Petitioner argues that there was a lack of the necessary element of intent by the decedent to exercise the general power of appointment, either in the letter of 1931 or in the document of 1938, and that these writings reveal no words of appointment. Intent is an essential element to exercise a power of appointment in New York, Indiana and New Jersey. In the Matter of Spitzmuller, 1951, 279 App.Div. 233, 109 N.Y.S.2d 1, affirmed 304 N.Y. 608, 107 N.E. 2d 91; Farnum v. Pennsylvania Company for Insurance on Lives & Granting Annuities, 1916, 87 N.J.Eq. 108, 99 A. 145, affirmed 87 N.J.Eq. 652, 101 A. 1053; Bullerdick v. Wright, 1897, 148 Ind. 477, 47 N.E. 931. In Bullerdick v. Wright the Court announced in 47 N.E. 931, 932-933:

"The authorities uniformly affirm the doctrine that it is not essential to refer in express terms to the power, if an intention to execute it otherwise plainly appears; and any words or expressions indicating an intention to exercise the power will operate to that effect."
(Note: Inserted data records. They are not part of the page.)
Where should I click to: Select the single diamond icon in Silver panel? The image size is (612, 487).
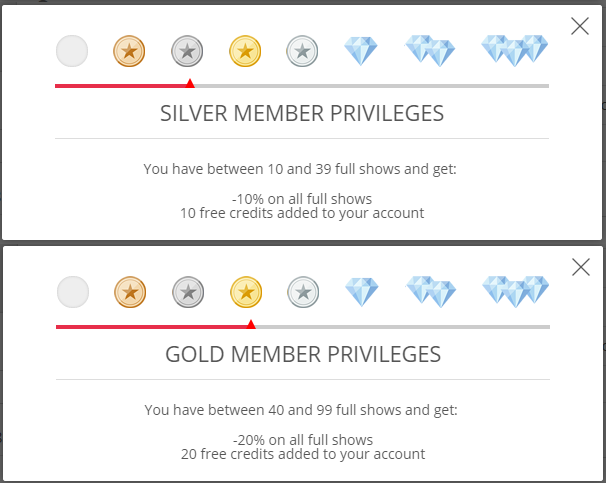[x=361, y=51]
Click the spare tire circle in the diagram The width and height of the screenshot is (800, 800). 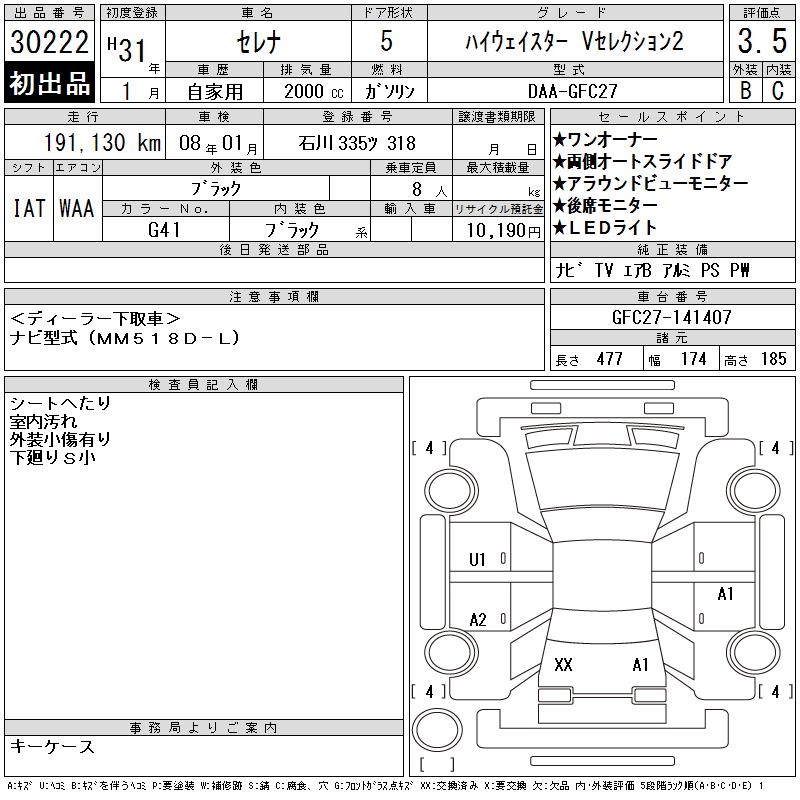click(x=437, y=730)
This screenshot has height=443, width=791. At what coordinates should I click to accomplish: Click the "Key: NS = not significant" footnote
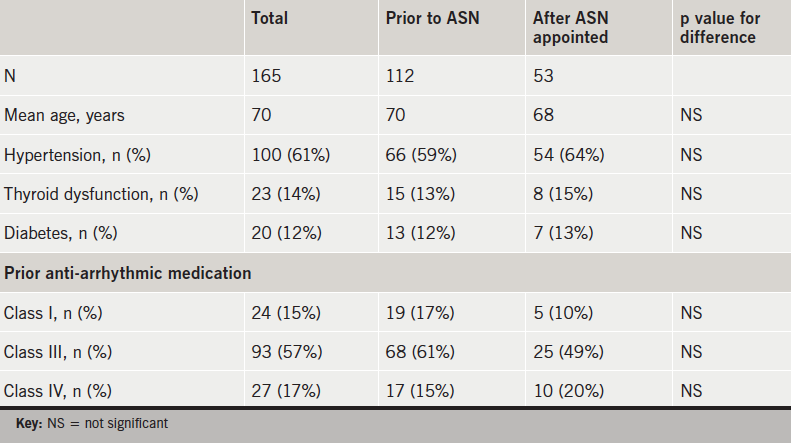(x=90, y=425)
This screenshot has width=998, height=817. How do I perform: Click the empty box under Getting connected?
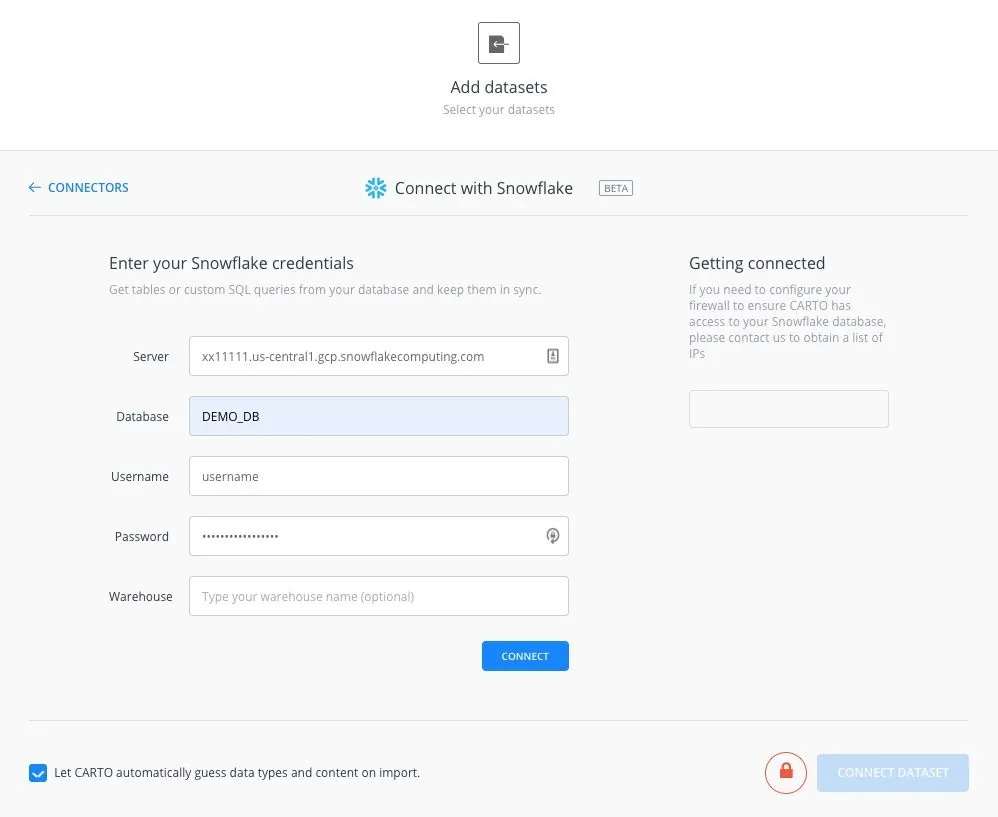coord(788,408)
The decedent in his ratification of 1938 expressly referred to paragraph 8 of the trust, and indicated by his "words or expressions" an intention to exercise the general power of appointment.

Petitioner next urges that since the decedent was the real beneficiary of the trust, as evidenced by the power given him under paragraph 8 of the trust, the trustee would have given him the income if the decedent had orally expressed a mere wish for it. As a matter of fact, paragraph 8 of the trust required "an instrument in writing" to exercise the power. Decedent exercised the power in writing, and it was after this that the trustee paid him the accumulated and current income.
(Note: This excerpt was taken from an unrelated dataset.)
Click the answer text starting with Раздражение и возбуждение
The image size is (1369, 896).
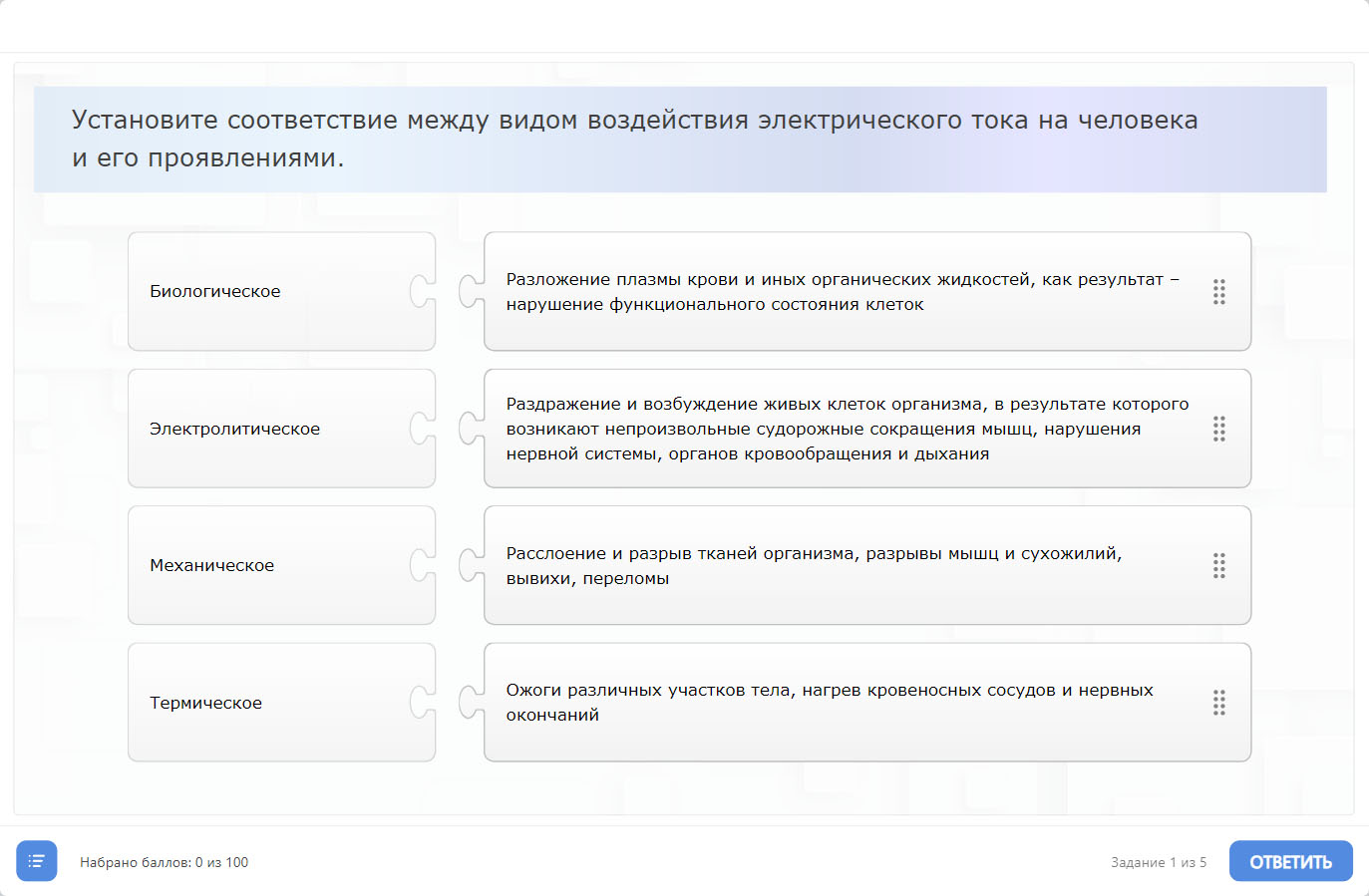pyautogui.click(x=847, y=429)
Petitioner next argues that since the decedent did not attempt to control or change the disposition of the trust property at his death, he did not by the documents of 1931 and 1938 exercise his power of appointment. This argument is equally untenable. The exercise of a power of appointment is no less an exercise, because the decedent did not by the exercise control or change the disposition of the property at his death.Petitioner probably means by his argument that the exercise of a general power of appointment was not taxable, because he did not change the disposition of the trust property. Section 2041 imposes the tax upon the exercise of a pre 1942 general power of appointment and not upon the disposition of property by the exercise.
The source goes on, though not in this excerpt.